How do I handle feedback during the production process?
During the pre-production process, of anything really, comes a lot of drafts. This is the time where you get down any rough ideas and get a foundation in place. I'm producing a song, in this instance specifically, by looking at exactly what techniques a producer (Malay) uses and his philosophy, then trying to use that as a jumping board. Everyone has a different process but one thing I've learnt from writing music is that feedback is essential - what's more essential is who that feedback is from, but we'll get to that.“take criticism seriously—not personally.” In other words, when criticism feels like it’s punching you directly in the gut, know how to stop it from killing your confidence. Instead, consider what the person said, detach yourself (and your self-esteem) from the situation, and think about what part of the criticism is useful." (When To Ignore Feedback (And When You Should Listen), 2015)
We can get very attached to our ideas. Yes, there is a balance between being stubborn enough to stick to your vision and knowing when to listen to advice. Everyone has different taste, what may be critical advice for technical reasons will be very different to "well I just don't like that..." Being able to tell the difference is probably a good skill to have. What's also important is who you'd be getting advice from, if it's someone who has never even attempted producing then take it as opinion - which they're entitled to - and save the advice for those who know what they're talking about.“It is not the critic who counts; not the man who points out how the strong man stumbles, or where the doer of deeds could have done them better. The credit belongs to the man who is actually in the arena…” — Theodore Roosevelt – ‘Citizenship in a Republic,’ (How to receive feedback — THNK School of Creative Leadership, 2014) Sometimes the perspective from someone who is totally detached from the project can be invaluable though, simply because they will not analyse it in the same way that a producer would and this means they have a more organic opinion of what they're hearing.

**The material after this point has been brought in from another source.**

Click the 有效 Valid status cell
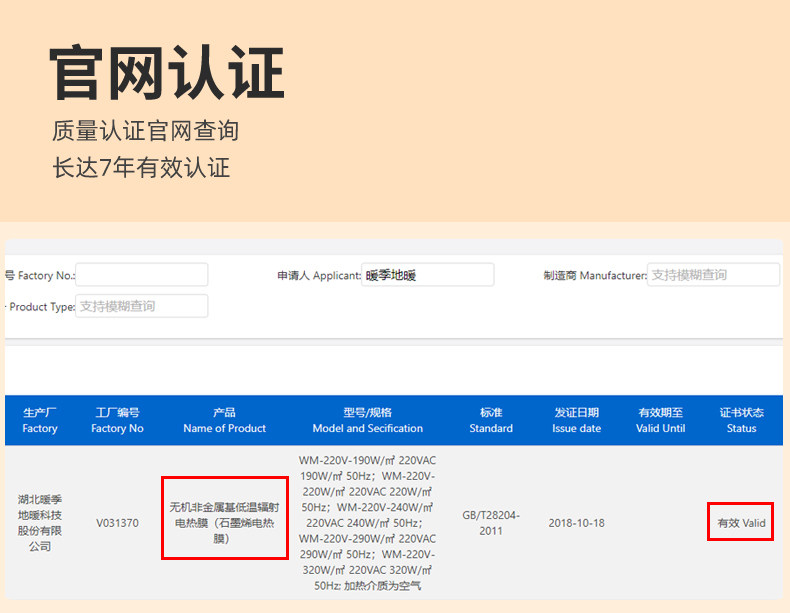This screenshot has width=790, height=613. 741,522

It's a good idea to be open to ideas and changes. The minute we get too stuck in our ways, it halts the process. "Creativity is a feedback-driven career " (Creative Critique: The Art of Receiving Feedback - Musicbed Blog, 2020). An example of that for me on this project was just before having the first session with Prince, who is my artist and therefore his opinions are important, I was preparing to lose the whole demo and start completely from scratch. If what I had made didn't suit him, then that's just how it would be. We didn't have to do that though, and instead made minor adjustments here and there which helped to elevate the song a lot, it also helped him to feel more connected with it. I was careful not to compromise myself as a producer but very aware that his feedback early on would be better than trying to change things further down the line. At the same time, Prince seems to know a lot more about beats and Hip-Hop/R&B/Lo-Fi than I do, and therefore I was happy to take his advice on board. I had also received some tips from my lecturers, as well as my musician/producer friends Agustin and Matheus who both know a lot about music and who's opinion, or advice, I hold in high regard.

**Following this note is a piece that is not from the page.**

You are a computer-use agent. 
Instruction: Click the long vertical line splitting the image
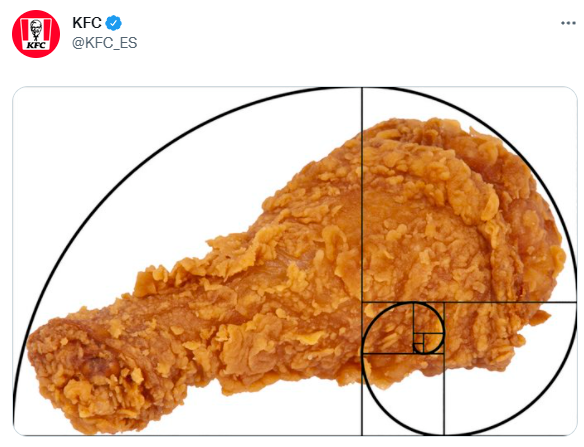pyautogui.click(x=362, y=261)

Fast Company. 2015.When To Ignore Feedback (And When You Should Listen). [online] Available at: <https://www.fastcompany.com/3054544/when-to-ignore-feedback-and-when-you-should-listen> [Accessed 24 March 2020].

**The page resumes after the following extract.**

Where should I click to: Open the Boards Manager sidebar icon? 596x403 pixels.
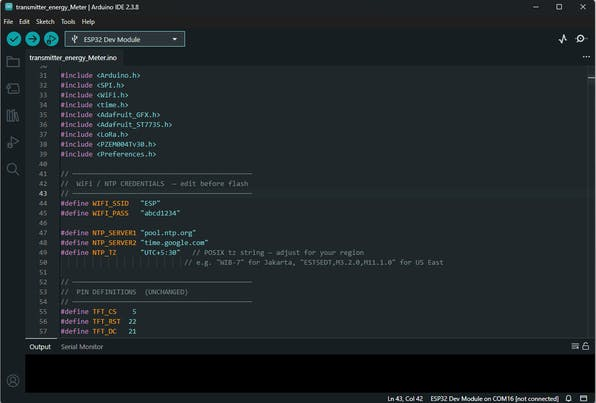click(13, 89)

Musicbed Blog. 2020.Creative Critique: The Art Of Receiving Feedback - Musicbed Blog. [online] Available at: <https://www.musicbed.com/blog/career/creative-critique-the-art-of-receiving-feedback/> [Accessed 24 March 2020].
THNK. 2014.How To Receive Feedback — THNK School Of Creative Leadership. [online] Available at: <https://www.thnk.org/insights/the-other-side-of-the-stick-how-to-receive-feedback/> [Accessed 24 March 2020].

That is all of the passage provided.